Alasan lainnya, kata Bagir, kodifikasi pada masa itu terjadi karena cabang-cabang hukum yang dijadikan peraturan hampir semuanya dilekati dengan ancaman pidana. Sebab, memberikan ancaman pidana dalam suatu aturan pada waktu itu dinilai sebagai cara terbaik agar aturan itu bisa efektif ditegakkan. Sehingga hal itu mendorong perkembangan hukum pidana di luar KUHP.
“Banyak kaidah di luar KUHP. Apa di masa yang akan datang akan seperti itu juga? Di samping KUHP akan berkembang kaidah di luar KUHP. Jadi ini mendorong perkembangan hukum pidana di luar KUHP,” ujar Ketua Dewan Pers ini.

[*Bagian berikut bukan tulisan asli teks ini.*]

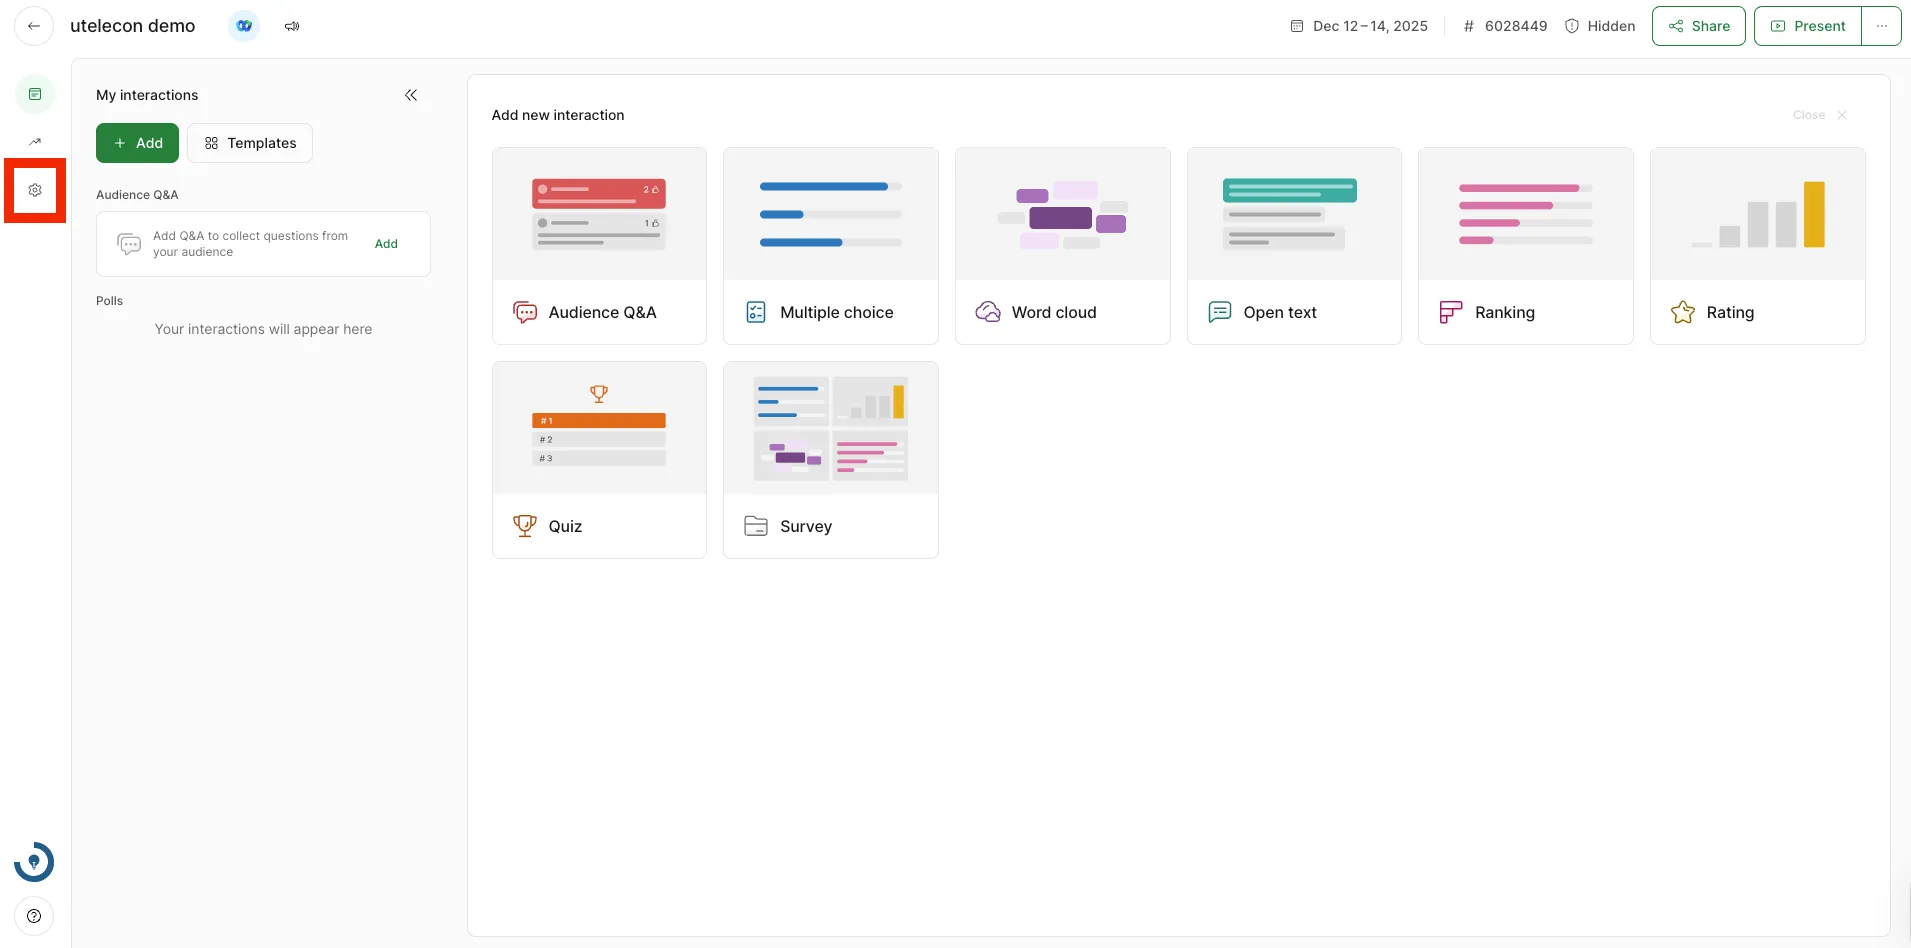Close the Add new interaction panel
The width and height of the screenshot is (1911, 948).
[x=1820, y=115]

Berkaitan dengan hal itu, Bagir mempertanyakan, upaya apa yang akan dilakukan sehingga kodifikasi sejalan dengan perkembangan masyarakat, ilmu pengetahuan dan teknologi (IPTEK) yang begitu cepat. Selain itu, perkembangan masyarakat dan IPTEK yang cepat juga menimbulkan konsekuensi kepada tingkah laku menyimpangi aturan pidana.
Atas dasar itu, mau tidak mau untuk mengisi celah atau gap itu maka RUU KUHP mesti memberikan diskresi yang luas kepada aparat penegak hukum. Namun, Bagir khawatir, jika aparat penegak hukum diberikan diskresi yang luas sama halnya seperti orang yang berjalan di lereng gunung yang licin, sehingga mudah sekali tergelincir, tidak terkontrol, dan sewenang-wenang.
“Nah itu mengapa saya ingin agar ketika kita menyusun KUHP itu, basic policy atau basic idea itu harus kita punya arahnya,” tandasnya.
Di tempat yang sama, Wakil Jaksa Agung, Andhi Nirwanto, berharap agar RUU KUHP ini bisa disusun secara cermat dan komprehensif. Sebab, pada akhirnya setelah RUU KUHP sah menjadi UU, institusi Kejaksaan menjadi aparat penegak hukum yang memiliki kepentingan di dalamnya. Misalnya, ujung dari setiap perkara yang disidik adalah penuntutan di muka pengadilan sampai dengan proses pembuktian unsur-unsur tindak pidana dilakukan oleh jaksa penuntut umum.
Lebih lanjut, proses eksekusi yang menjadi pelaksanaannya juga jaksa penuntut umum. Sehingga, Andhi meminta agar pasal-pasal dalam RUU KUHP terhindar dari pasal-pasal yang multi tafsir terutama mengenai unsur-unsur tindak pidananya. Selain itu, mesti dilakukan harmonisasi antara peraturan perundang-undangan lainnya agar jaksa mudah dalam mengimplementasikan di dalam persidangan.
“Saya mengharapkan kiranya RUU KUHP nanti disusun secara cermat dan komprehensif jangan sampai multi tafsir khususnya unsur-unsur tindak pidananya. Harus juga ada harmonisasi dengan peraturan perundang-undangan yang lain. Ini sebagai warning buat kita semua ketika nanti menyusun unsur-unsur dalam Pasal di RUU KUHP,” pungkasnya.